WRITTEN TASK 1: Reproduce the Varnam documentation excerpt between "## Scheme files" and "to perform transliteration.", inclusive.
WRITTEN TASK 2: Which topics does the Varnam documentation excerpt list under "How Varnam works"?
WRITTEN TASK 3: According to the Varnam documentation excerpt, which option imports files that already have the learnt parameter?

TEXT BLOCK:

This will take some time depends on how much words you are loading.

[Here are some more word corpus](http://mirror.rackdc.com/savannah/varnamproject/words/)

There is a `--import-learnings-from` option to import files which already has the learnt parameter. Importing these files don't take too much time as the word corpus.

What next?
==========

If you just wanted to use varnam for input, you have the following options

- [Varnam on iBUS](https://github.com/varnamproject/libvarnam-ibus) - For Linux
- [Varnam online editor](https://www.varnamproject.com/editor) - Platform agnostic

If you are a programmer, you will be interested in `libvarnam`. You can use it to provide Indian language support in your applications. `libvarnam` can be used from different programming languages.

How Varnam works
================

1. Scheme files and symbol tables
2. Transliteration
3. Learning

## Scheme files and symbol tables

Scheme file maps English letters to phonetic equivalent indic letters. In this, all vowels, consonants and consonant clusters are mapped to the indic equivalent. Varnam uses the scheme file mapping to perform transliteration.

Pointing records for text and elements
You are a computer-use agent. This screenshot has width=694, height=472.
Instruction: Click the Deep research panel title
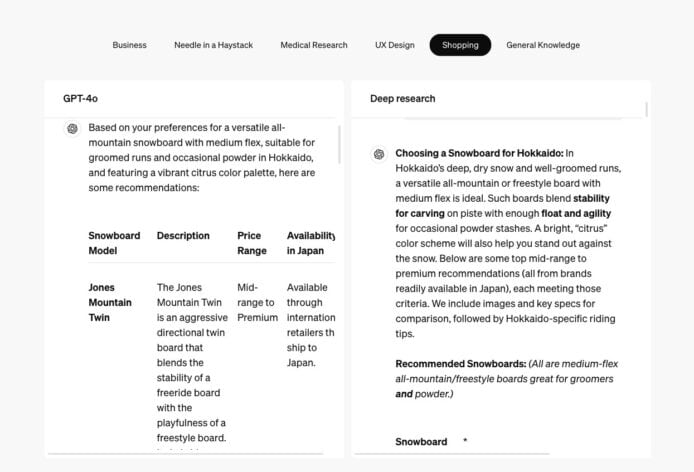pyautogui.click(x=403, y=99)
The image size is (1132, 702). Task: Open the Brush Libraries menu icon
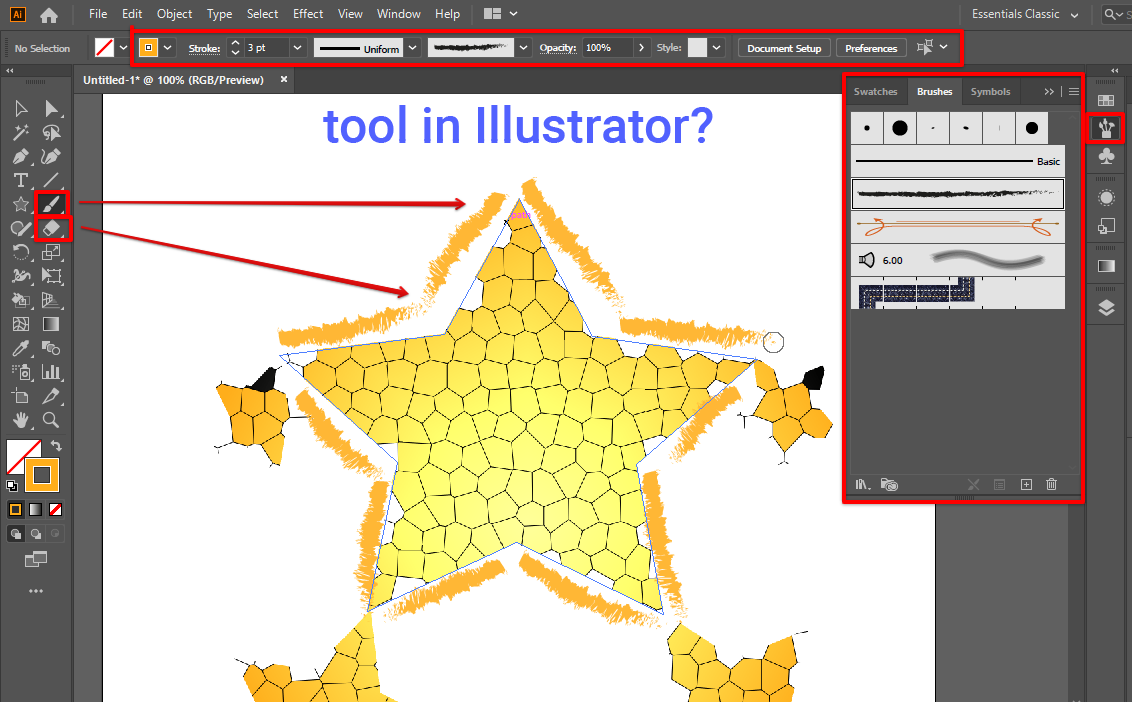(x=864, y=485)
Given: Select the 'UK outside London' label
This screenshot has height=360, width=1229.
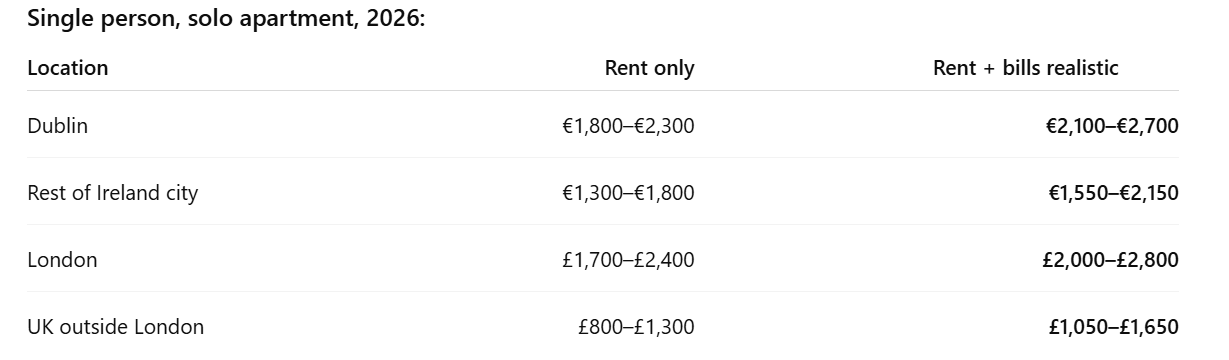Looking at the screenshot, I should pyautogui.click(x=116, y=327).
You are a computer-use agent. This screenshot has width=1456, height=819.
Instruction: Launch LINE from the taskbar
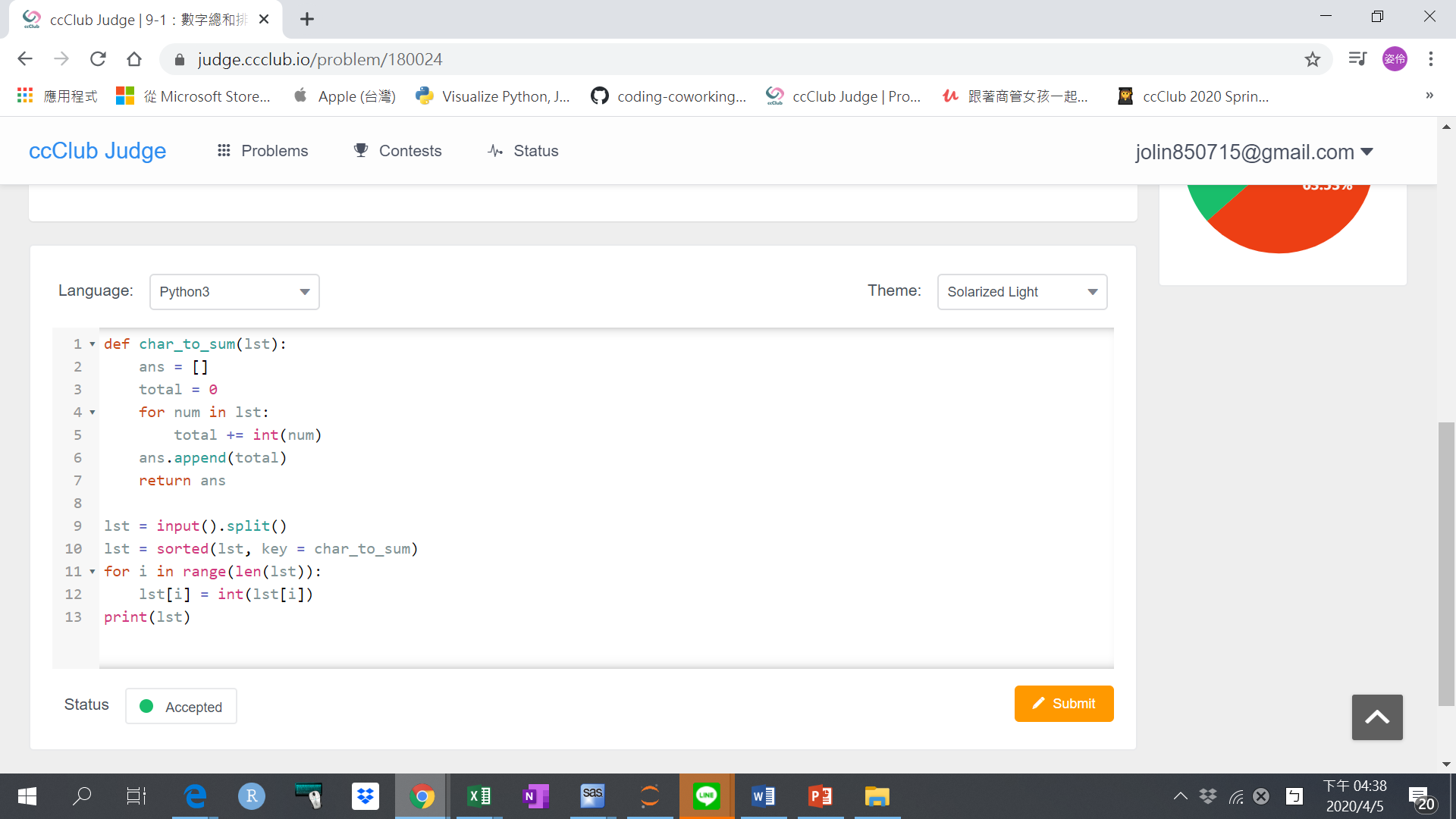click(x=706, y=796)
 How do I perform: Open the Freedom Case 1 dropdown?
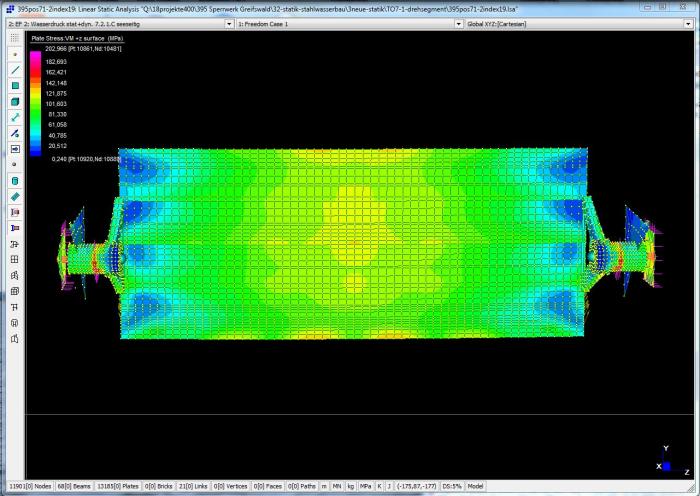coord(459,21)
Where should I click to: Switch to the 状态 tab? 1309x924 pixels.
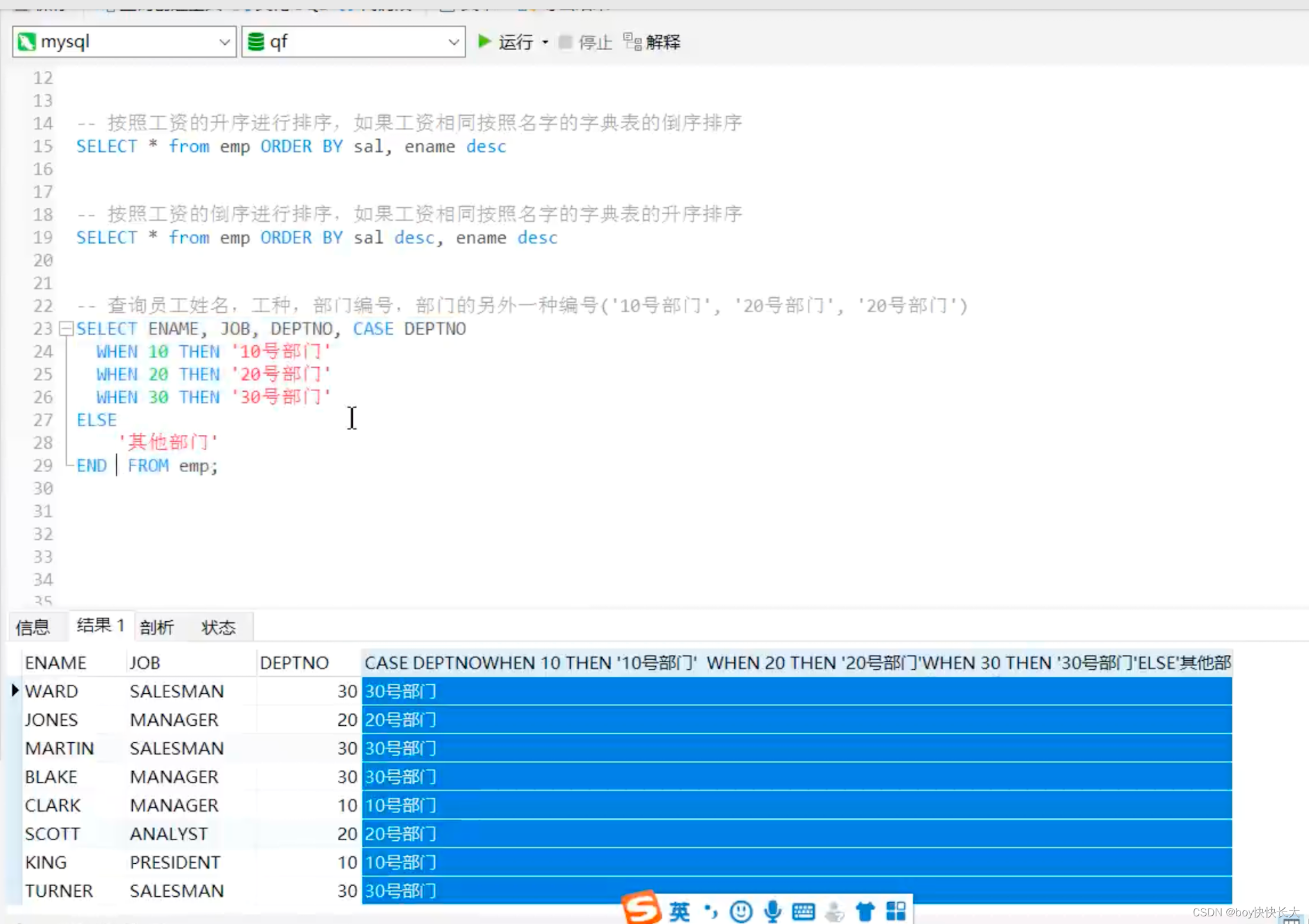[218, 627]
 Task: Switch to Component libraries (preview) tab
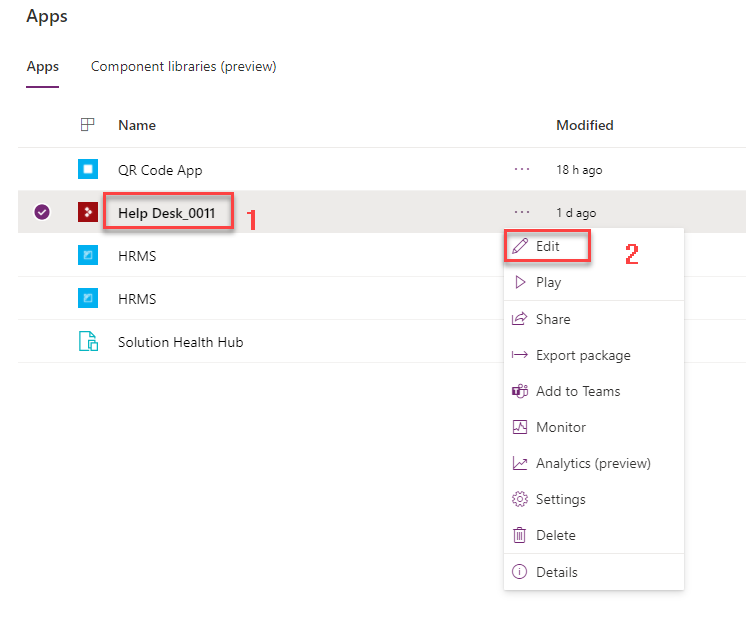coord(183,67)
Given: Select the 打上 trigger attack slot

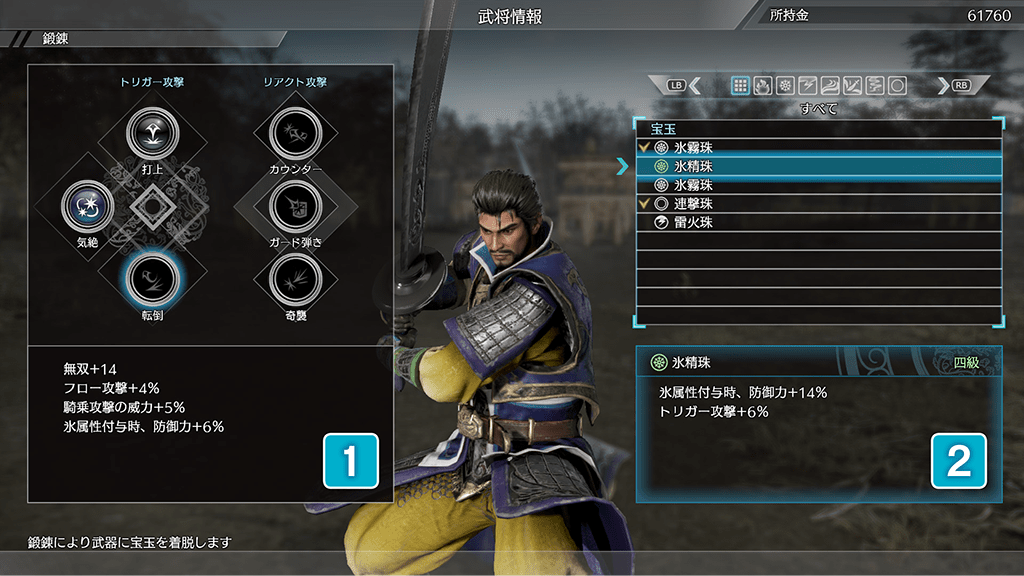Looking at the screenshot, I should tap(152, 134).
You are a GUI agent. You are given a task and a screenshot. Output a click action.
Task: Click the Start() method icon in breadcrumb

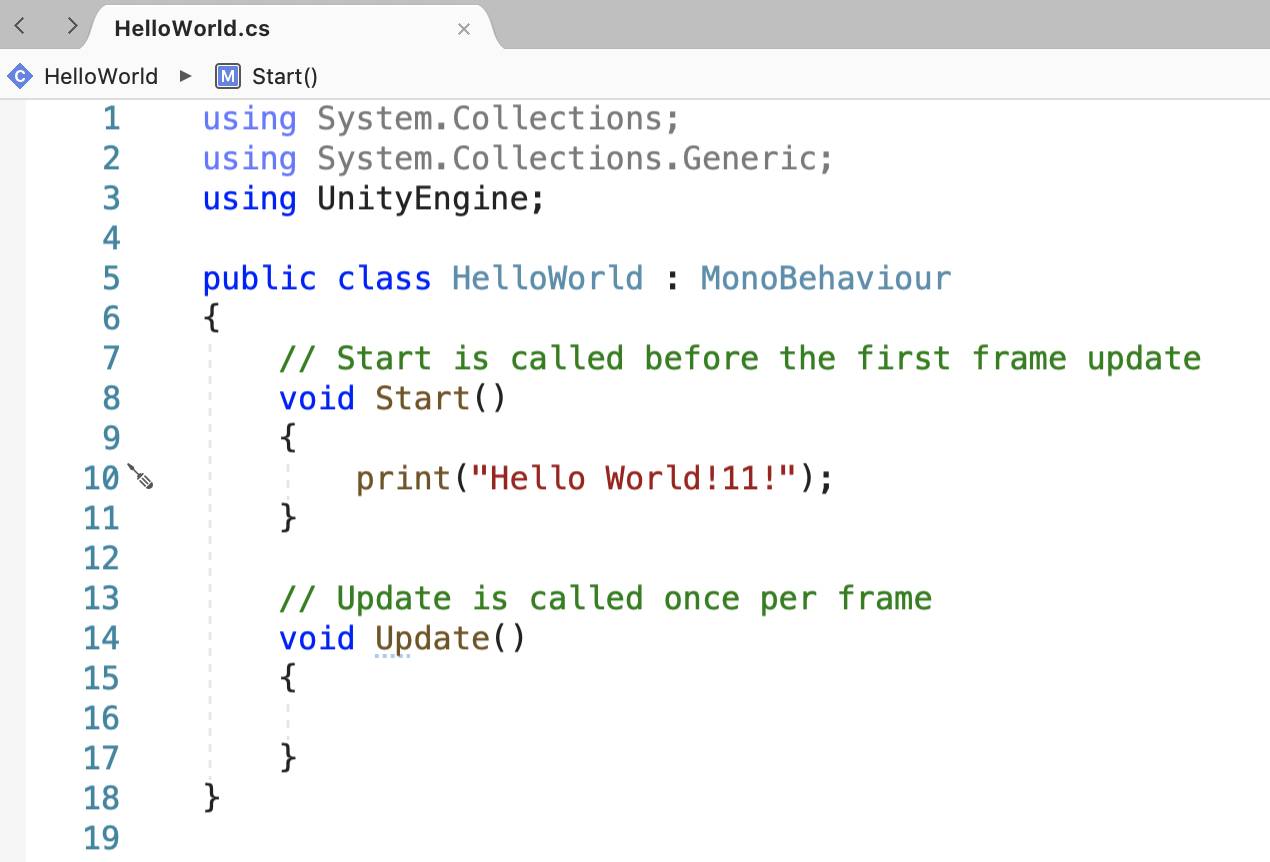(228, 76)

WRITTEN SOLUTION 1:
## Scheme files and symbol tables

Scheme file maps English letters to phonetic equivalent indic letters. In this, all vowels, consonants and consonant clusters are mapped to the indic equivalent. Varnam uses the scheme file mapping to perform transliteration.

WRITTEN SOLUTION 2:
Scheme files and symbol tables
Transliteration
Learning

WRITTEN SOLUTION 3: The `--import-learnings-from` option.